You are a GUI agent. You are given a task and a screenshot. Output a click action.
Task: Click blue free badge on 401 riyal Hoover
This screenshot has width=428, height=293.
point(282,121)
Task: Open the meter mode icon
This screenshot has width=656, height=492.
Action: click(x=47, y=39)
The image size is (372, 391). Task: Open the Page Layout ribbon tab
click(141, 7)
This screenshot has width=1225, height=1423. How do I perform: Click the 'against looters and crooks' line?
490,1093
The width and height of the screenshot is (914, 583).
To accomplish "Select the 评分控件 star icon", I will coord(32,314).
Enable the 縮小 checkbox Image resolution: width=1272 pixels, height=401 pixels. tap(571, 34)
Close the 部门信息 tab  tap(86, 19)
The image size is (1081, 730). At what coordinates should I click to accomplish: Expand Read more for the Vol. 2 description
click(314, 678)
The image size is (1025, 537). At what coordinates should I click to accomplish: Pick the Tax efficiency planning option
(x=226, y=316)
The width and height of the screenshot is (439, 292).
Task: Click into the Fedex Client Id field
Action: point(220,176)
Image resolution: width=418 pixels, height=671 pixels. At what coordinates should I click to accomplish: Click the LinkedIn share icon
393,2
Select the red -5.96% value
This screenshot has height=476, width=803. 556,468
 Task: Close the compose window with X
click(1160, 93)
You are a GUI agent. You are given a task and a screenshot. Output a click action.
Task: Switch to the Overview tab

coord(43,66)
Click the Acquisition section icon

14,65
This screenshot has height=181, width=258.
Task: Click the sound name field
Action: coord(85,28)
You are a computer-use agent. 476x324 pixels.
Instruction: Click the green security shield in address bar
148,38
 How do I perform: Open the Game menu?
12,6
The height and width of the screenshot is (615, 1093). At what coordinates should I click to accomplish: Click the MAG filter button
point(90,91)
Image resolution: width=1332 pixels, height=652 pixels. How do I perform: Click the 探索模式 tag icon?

TASK TO COMPLETE -> The lines to set down, exactly and with both ends included, run from the one containing "How do I perform: Open the Game menu?" to the last line of the data above.

RESULT OF THE TASK ->
 How do I perform: Open the Game menu?
12,6
The height and width of the screenshot is (615, 1093). At what coordinates should I click to accomplish: Click the MAG filter button
point(90,91)
Image resolution: width=1332 pixels, height=652 pixels. How do I perform: Click the 探索模式 tag icon?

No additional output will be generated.